The overall goal of this procedure is to harvest the cellular and acellular contents of the lung lumen via broncoalveolar lavage for ex vivo analyses and for assessment of the ongoing disease state of the animal. This method can help answer key questions in the respiratory immunology field about infection and inflammation induced immune mechanisms through the quantification of innate cellular and humoral responses in the lung. The main advantages of this technique are that it is simple, efficient, and highly reproducible and there is no need of special equipment or tools.
Before beginning the procedure, create a catheter by inserting a 23 gauge needle into a 0.5 centimeter piece of transparent plastic polyethylene 21 gauge tubing and place the animal in the supine position. Secure the mouse's limbs and disinfect the neck with 70%ethanol. Then use a scalpel to make a skin incision near the trachea.
Open the skin to expose the salivary glands and use forceps to separate the glands and to reveal the sternal hyoid muscle. Use the forceps to incise the muscle around the trachea. When it is visible, use the forceps to thread a cotton suture under the tracheal tissue.
Next, use a 26 gauge needle to carefully puncture the middle of the trachea between two cartilage rings and insert the pre-made catheter about 0.5 centimeters into the tracheal lumen. Stabilize the catheter with the suture. Then, load a one milliliter syringe with one milliliter of sterile balanced salt solution supplemented with 100 micromolar EDTA.

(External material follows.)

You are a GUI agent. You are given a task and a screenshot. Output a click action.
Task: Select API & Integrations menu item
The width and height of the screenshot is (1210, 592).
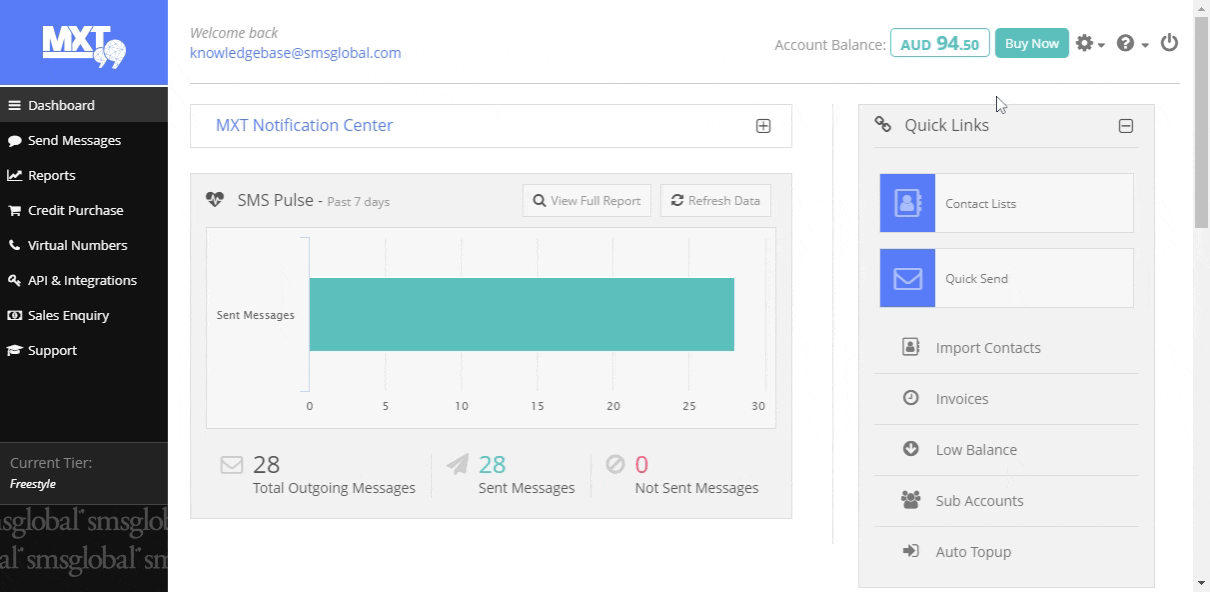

Connect the loaded syringe to the catheter and gently inject the balanced salt and EDTA solution into the lung. When all of the saline has been injected, gently aspirate the solution while massaging the thorax. It's very important to be gentle when injecting and retaking the in solid fluid to maximize BAL fluid retrieval and to minimize sheering forces.
If the the in solid fluid goes through the nose, re-secure the suture along the catheter. When all of the aspirate has been collected, transfer the fluid into a 15 milliliter tube on ice and repeat the lavage two more times. Once mastered, this technique can be completed in seven minutes if it is performed properly.
After the third bronchoalveolar lavage collection, centrifuge the pooled aspirate and store the supernatant at negative 80 degrees celsius. Re-suspend the pellet in 200 microliters of ACK lysis buffer. After no more than two minutes at room temperature, dilute the lysis buffer with one milliliter of cold PBS and collect the cells by centrifugation.
Re-suspend the pellet in the appropriate volume of PBS for the number of samples to be analyzed and aliquot the cells into the appropriate number of wells of a 96 well plate for the analysis. Collect the cells by another centrifugation and re-suspend the pellets in 50 microliters of FC Block and PBS. After 10 minutes at room temperature, add 50 microliters of the appropriate antibody cocktail of interest to each well and incubate the cells for 30 minutes at 4 degrees celsius protected from light.
At the end of the incubation, centrifuge the plate and discard the supernatant, re-suspending the pellets to a final volume of 200 microliters of FAX buffer per well for flow cytometric analysis. Using a gating strategy based on the differential expression of antigens on the surfaces of various bronchoalveolar lavage cell populations, it is possible to identify a variety of immune cell types. The cells and singlets are gated according to their forward and side scatter properties.
The live/dead dye-negative cells are gated, followed by the identification of the Cd11c High and Cd11c Low cells. In the Cd11c High population, macrophages and dendritic cells can be identified based on their MHC-II and SinglecF expression respectively. In the Cd11c Low population, T cells and B cells can be identified based on their respective CD3/CD19 and MHC-II expression.
In the remaining cells, eosinophils and neutrophils can be identified by their Cd11b or Ly-6G marker expression respectively. Counting beads can also be added to determine the absolute cell numbers of the different cell populations by comparing the ratio of bead to cell events, for example, in naive versus LPS stimulated animals. After harvesting the BAL fluid, other techniques like ELISA immunoblot cytokine bead array can be performed to answer additional questions about the acellular content of the BAL fluid.
After its development, this technique paved the way for researchers of the immunology field to explore the cellular and acellular content of the lung lumen of mice. After watching this video, you should have a good understanding how to efficiently and reproducibly perform BAL.